The more I think about it, the more I think this was just a bad dream. I think somebody will call me to tell to come and pick up my camera. Or maybe somebody will email me the pictures as my business card with my email was inside of the purse (yeah, right)... I truly think the guy should be feeling bad (if he actually know how to use a camera and can see the pictures in there)...

I sure could use my money and my ID's, but I really want my pictures back... I swear I would even pay him if I knew where to find him... He has no idea how much pain he has caused me. My mom (who was in a similar situation) told me that she knows it feels like somebody passed away, and it is true. I feel like somebody that I loved very much is gone, and the pain I feel has no words.

Gaby has been very sad too. She keeps talking about the "guy" that took away my mom's purse and her pictures and all the money.
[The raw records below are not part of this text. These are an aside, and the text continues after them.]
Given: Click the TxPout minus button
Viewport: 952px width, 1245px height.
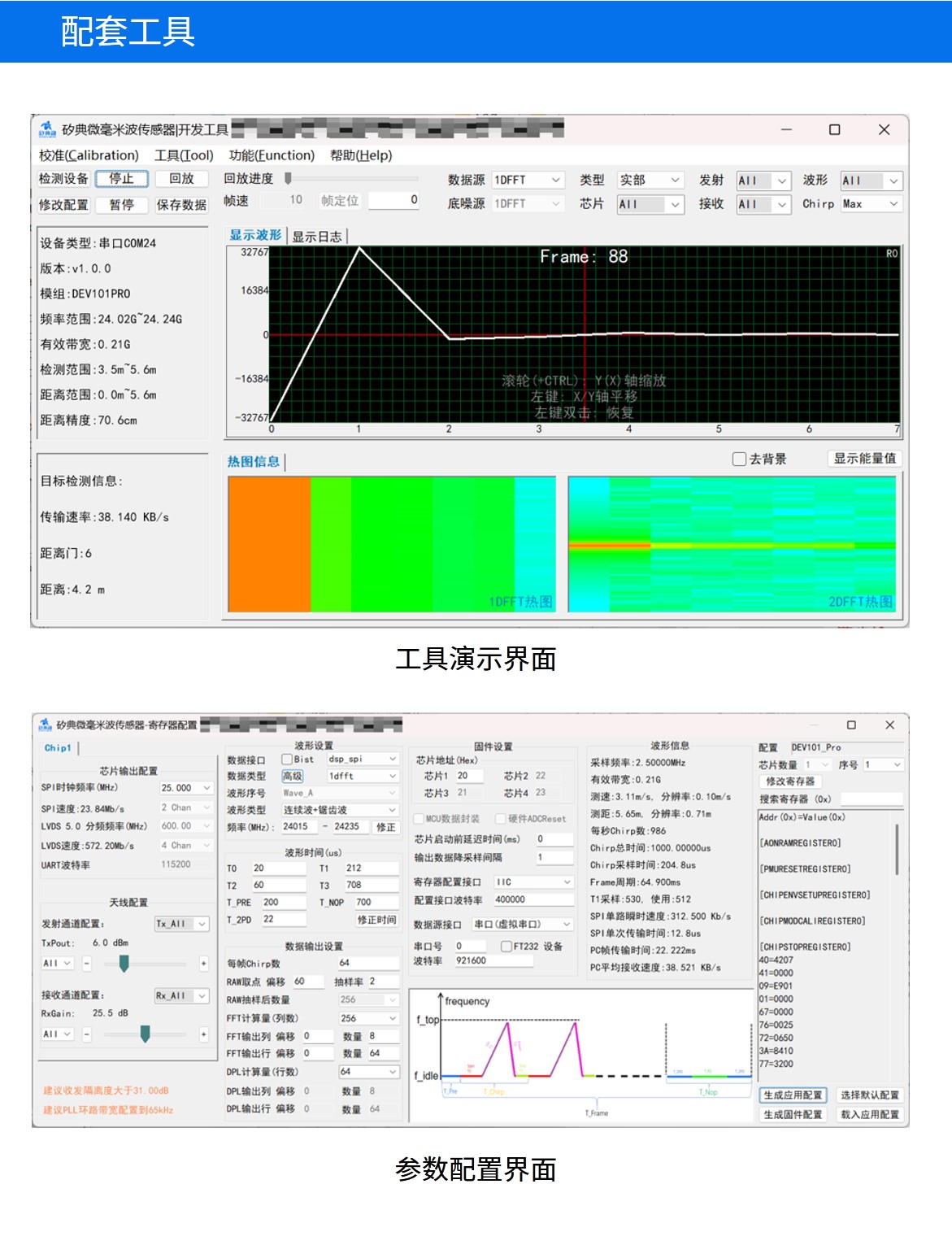Looking at the screenshot, I should click(x=87, y=964).
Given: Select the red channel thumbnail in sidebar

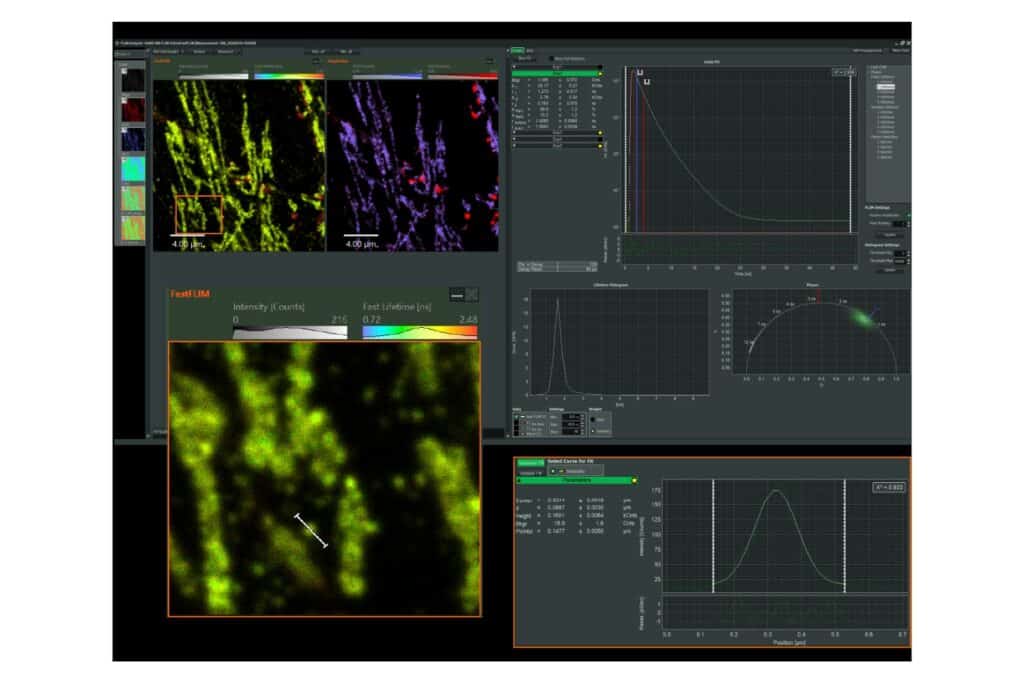Looking at the screenshot, I should click(x=133, y=108).
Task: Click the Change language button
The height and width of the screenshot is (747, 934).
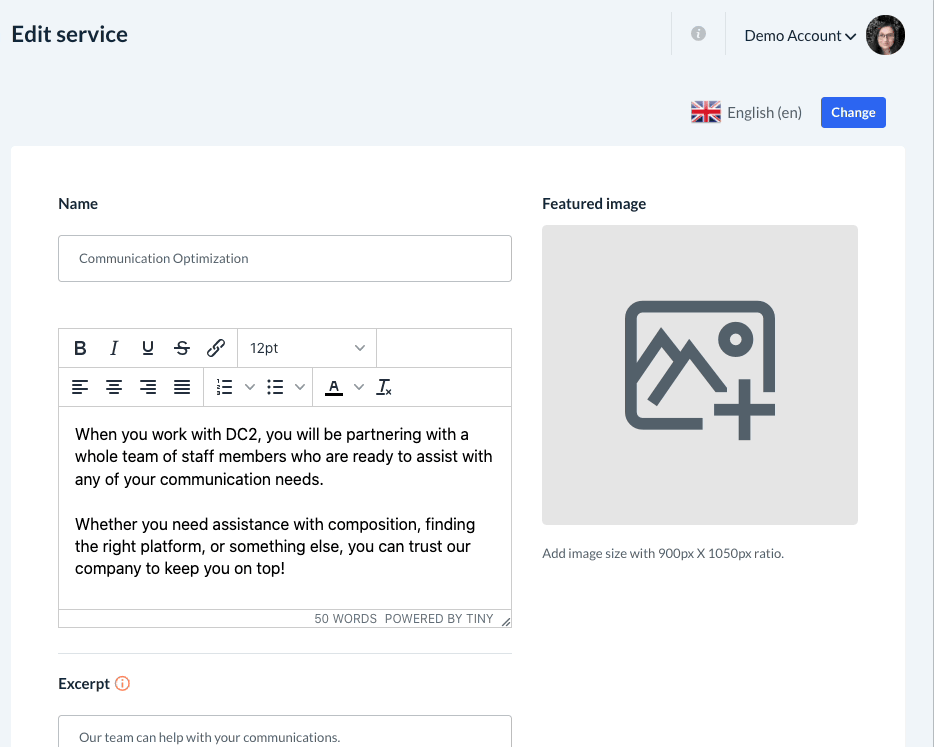Action: (x=853, y=113)
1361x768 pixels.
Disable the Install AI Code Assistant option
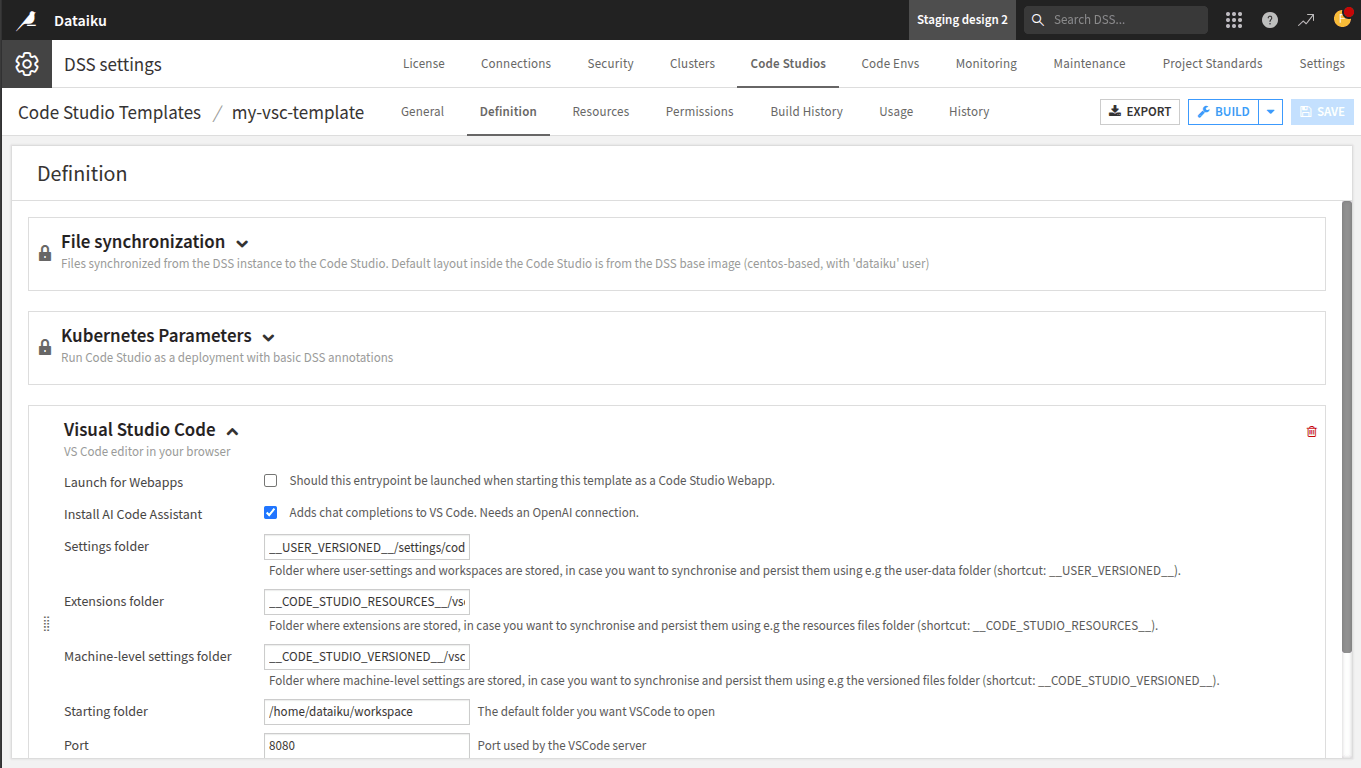pos(270,512)
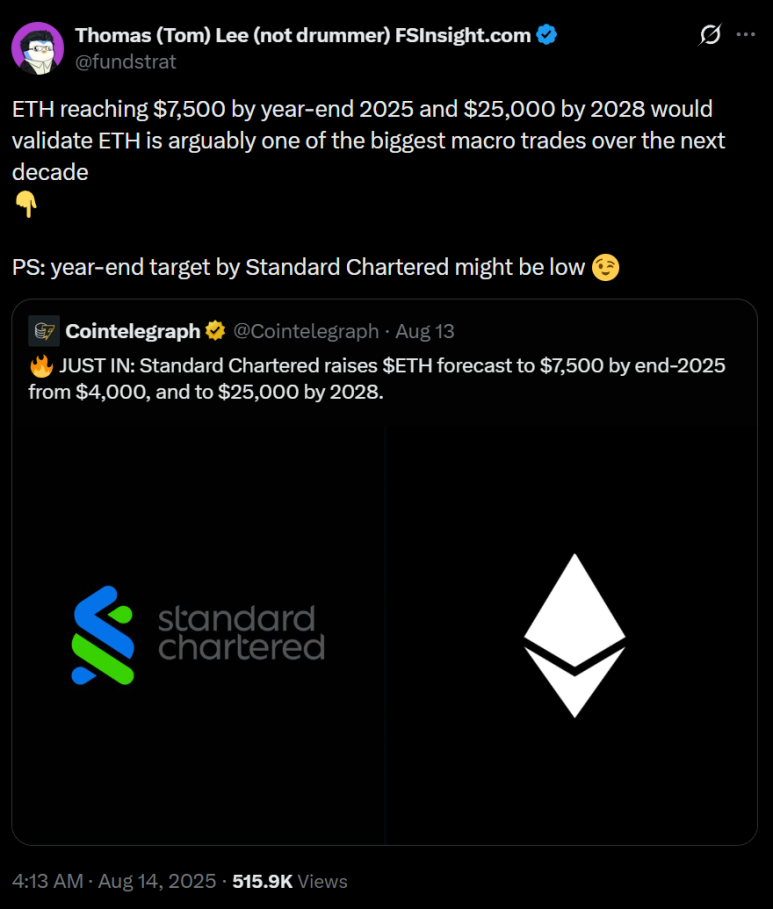Click the 4:13 AM Aug 14, 2025 timestamp
Image resolution: width=773 pixels, height=909 pixels.
[114, 881]
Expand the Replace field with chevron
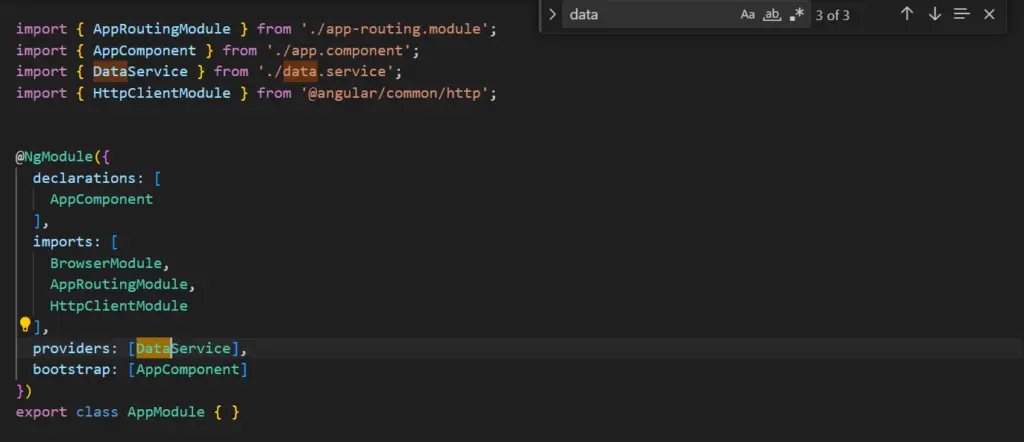The image size is (1024, 442). tap(551, 14)
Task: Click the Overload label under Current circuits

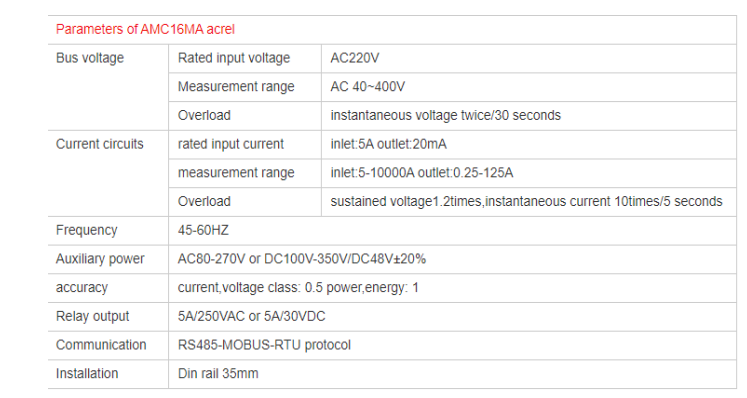Action: [204, 201]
Even her "green" stickers that we got for Gaby to give her if she was in green in the morning to go to school.

I wonder why he didnt asked for the money... I know it sounds insane, but I would have given him everything without a fuss. I know it would have been scarier, but the outcome would have been better. Anyway, right now Im very scared of everything.. I hear weird noises, and Im scared of getting off the car.
I left the house without a purse today. Of course I have other purses to wear, but what is the point of having an empty purse?? I have NOTHING to put inside! I will write down every single penny that I'll spend recovering everything that was inside of my purse just for fun.

Today we went to the supermarket to get diapers and I needed to exchange US dollars to Dominican Pesos to pay... There is a Western Union in there, and I went to exchange it... I almost break down when the lady told me that I cant exchange the money without an ID!!! Doesnt she knows that I have NO ID!?!?! Of course she doesnt, but it makes me feel so angry. Hubby had to "save the day" with his "super ID".
Posted by 3LittleFlowers On 9:51 PM 2 comments

2 Lovely comments :

Susan Lechuga said...

Hugs mama. I am so sorry that you are going through this. I wish I could help. Just know Karma will bite that man and bite him hard. Who knows miracles happen. Love ya girl

Heather said...

Awww. Here we all wish to leave the house with no purse like when we were young, but then when you do, it feels like your missing a piece of you. Sorry your going through this.